Client and standards ecosystem support for 802.11ax is expected this year, and network architects will design the 2020s decade using this new technology.
Teresa Huysamen
By Teresa Huysamen, Business Unit Manager, Duxbury Networking.
Johannesburg, 18 Aug 2020

802.11ac shows us how fast the network can be. 802.11ax will show us how to maximise all the available spectrum in the 2.4GHz and 5GHz ISM and UNII bands. 802.11ax will focus on improving the connected client experience by making the network more efficient.

Client and standards ecosystem support for 802.11ax is expected in the year 2020. With a clear view of this new technology, network architects will design the 2020s decade using 802.11ax.

By 2021, streaming video over the Internet will be 82% of all Internet traffic. In terms of bytes transmitted, this represents a 70% increase over 2016.

Streaming video will not be limited to primetime; it is global, all day, all the time. Live video, primarily sports but also news programmes, will increase by 95% in the same time. And the quality of video in 2020 will also dramatically increase as more content providers push out 8K video. (See Figure 1)

Combined, hotels represent the largest ‘public access networks’ in the world. No matter where you travel, you can find a hotel that offers free guest Internet access. Today, hotel service providers report an average of 2.75 devices per guest, with 95% of guest devices being a smartphone or tablet.

Streaming media is the number one application in total bitrate consumed by guests. Enterprise all wireless office, BYOD and online education are also driving higher device density year-over-year, and higher bitrates.

Voice over WiFi calling offers tremendous advantages and cost savings to the client and the carrier. Calls can be placed and received using the phone dialler, not a separate app. Indoor cellular coverage issues go away, as the phone needs to only connect to a local 802.11 access point. Voice calls take less than 100Kbps for the encapsulated voice packets and overhead. Yet, due to the way 802.11 OFDM operates, a small voice packet consumes one transmission opportunity (TxOP) and the full 20MHz wide channel.

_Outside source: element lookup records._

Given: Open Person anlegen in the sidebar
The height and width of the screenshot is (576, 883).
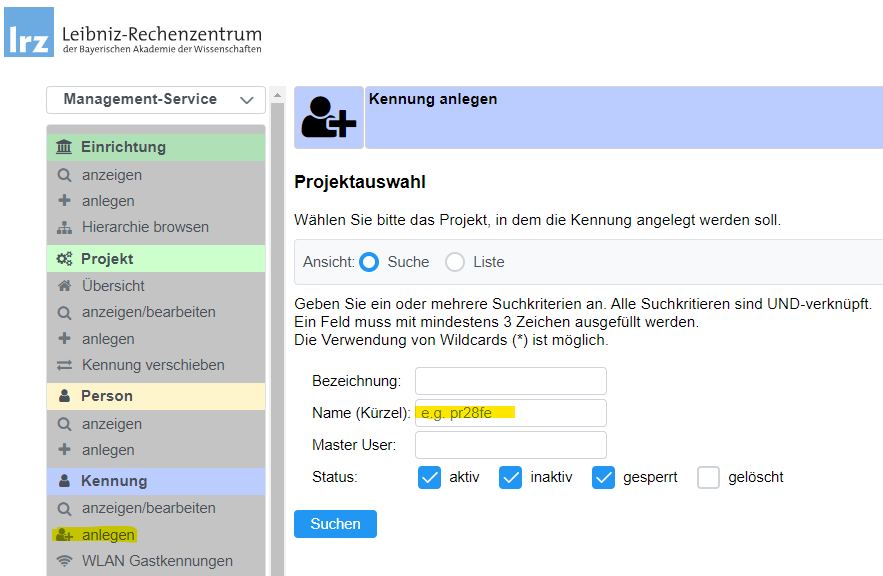Looking at the screenshot, I should click(x=108, y=450).
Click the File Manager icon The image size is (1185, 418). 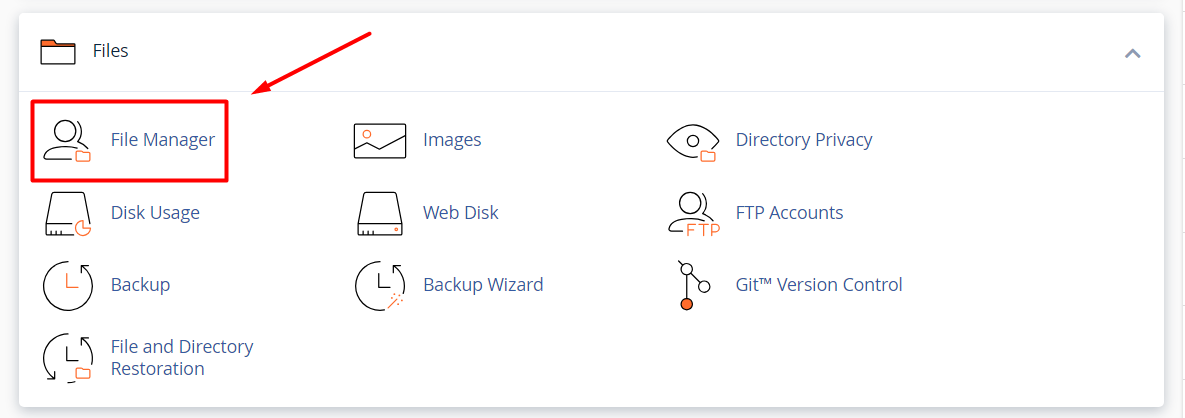(67, 141)
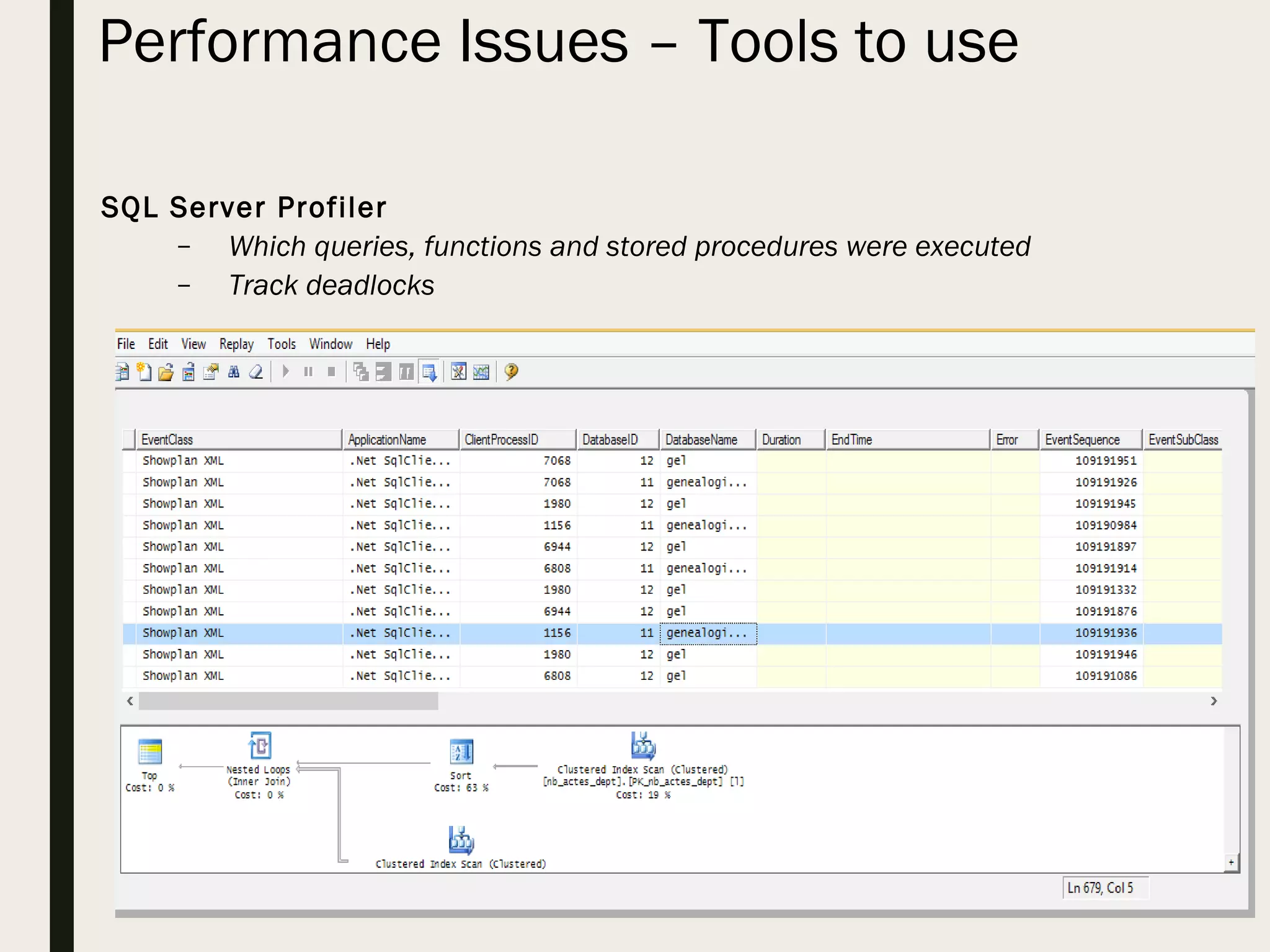
Task: Start the selected trace with Play
Action: pos(285,372)
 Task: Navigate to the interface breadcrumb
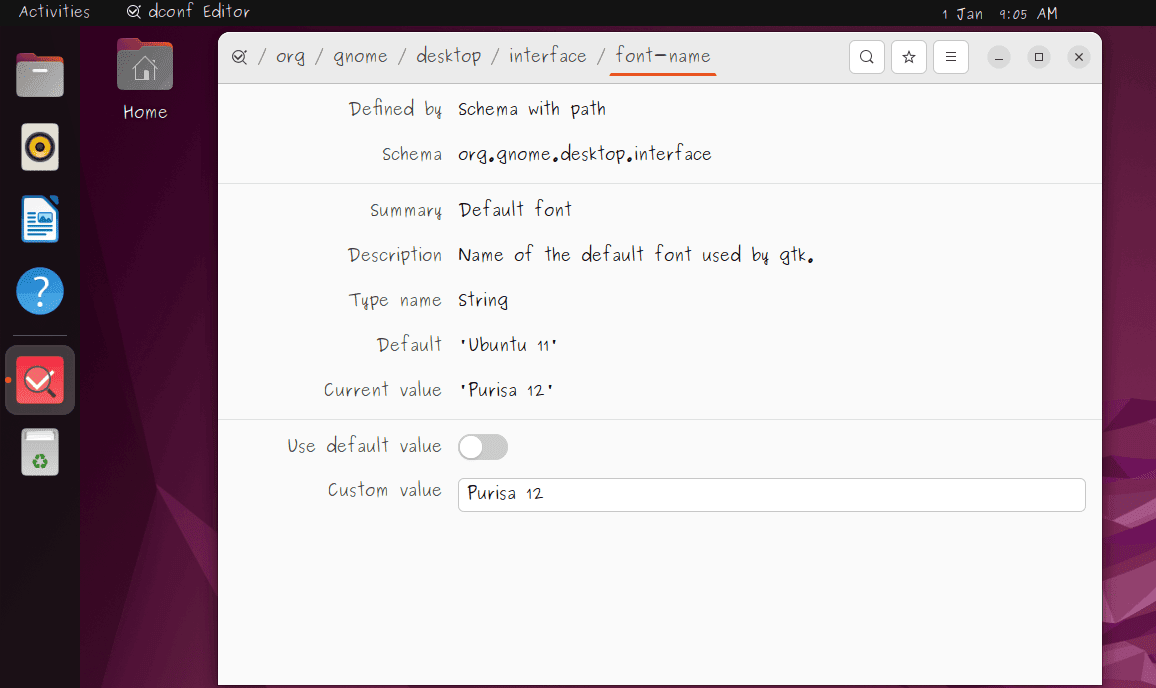[x=547, y=57]
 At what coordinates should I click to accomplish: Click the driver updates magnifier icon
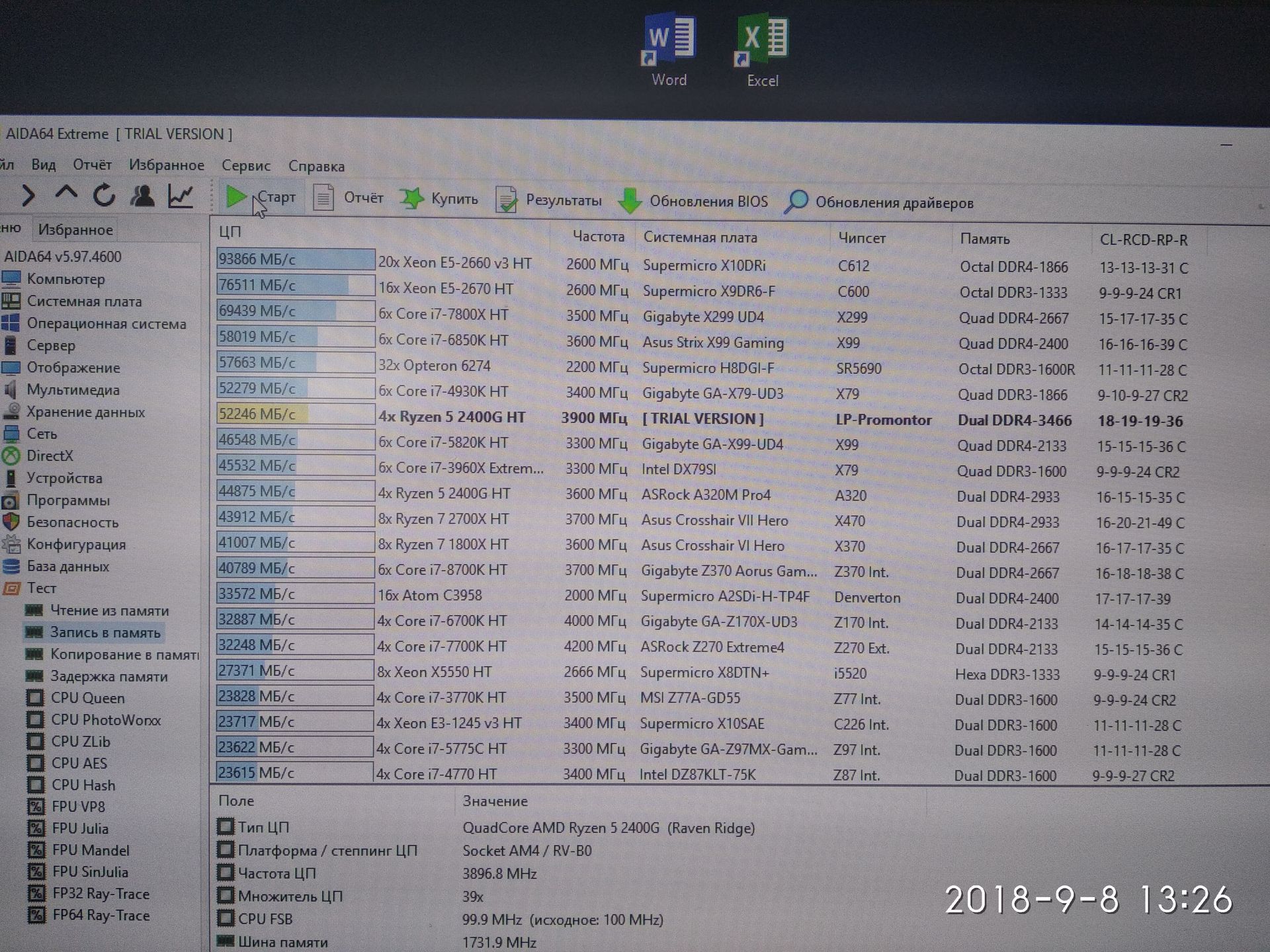(x=796, y=202)
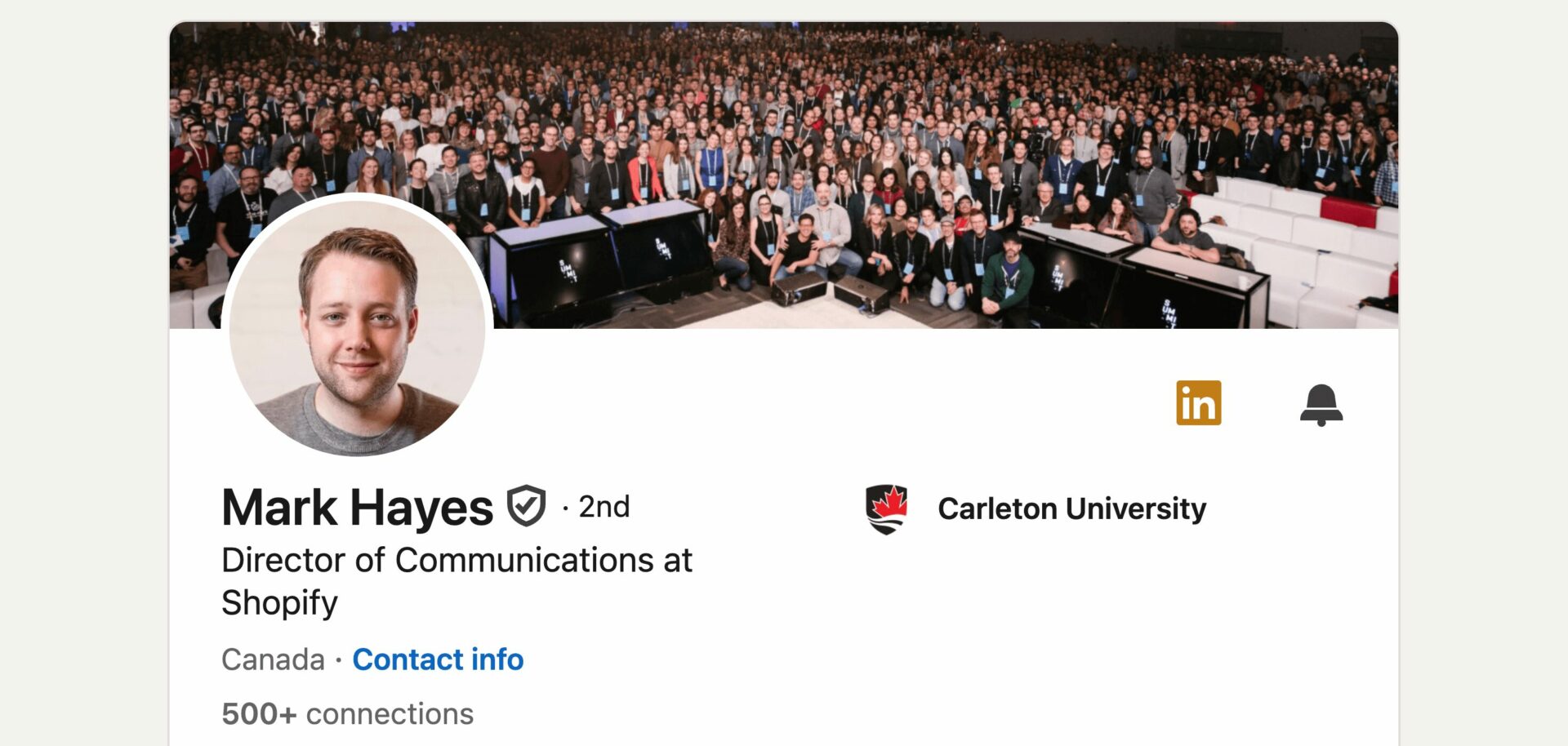Click the Director of Communications headline text
Image resolution: width=1568 pixels, height=746 pixels.
pos(457,581)
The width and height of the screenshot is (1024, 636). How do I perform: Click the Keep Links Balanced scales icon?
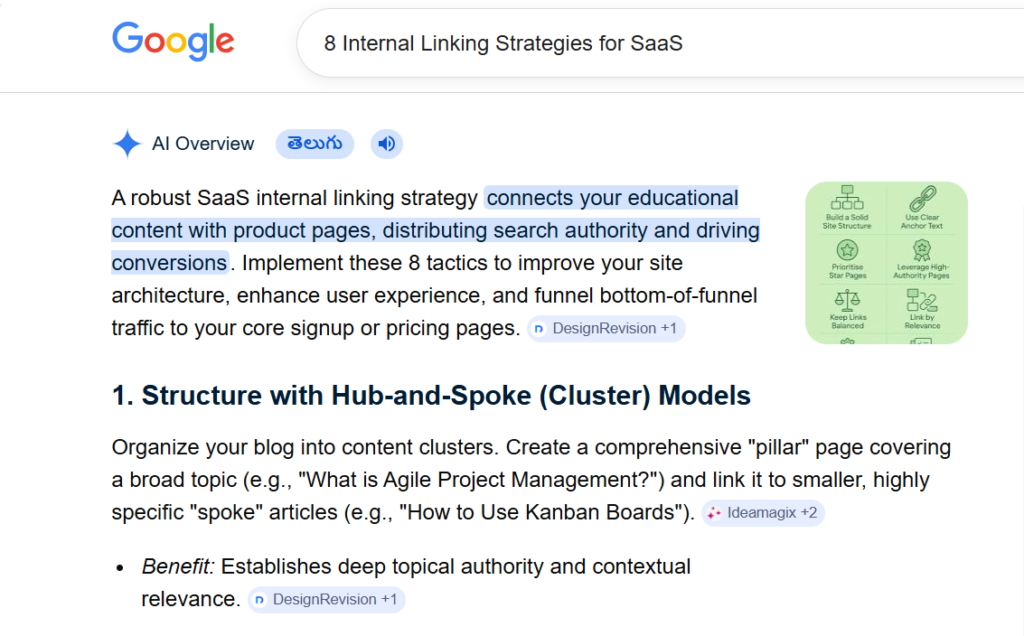click(847, 300)
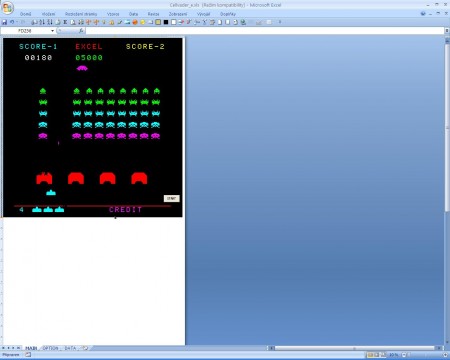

Internet of things (IOT) devices are always-on, always-connected and wireless. In consumer and enterprise markets, IOT devices provide environmental monitoring, lighting and HVAC control, access control, motion alerts and more.

As with the voice packets, IOT messages are small data exchanges between the IOT device and the application server. Today, many IOT devices run a custom MAC based on 802.15.4 (aka Zigbee). In the 2020s, low-cost 802.11 radios and the concept of running everything in a single access domain may drive significant interest in the use of 802.11 radios for IOT devices.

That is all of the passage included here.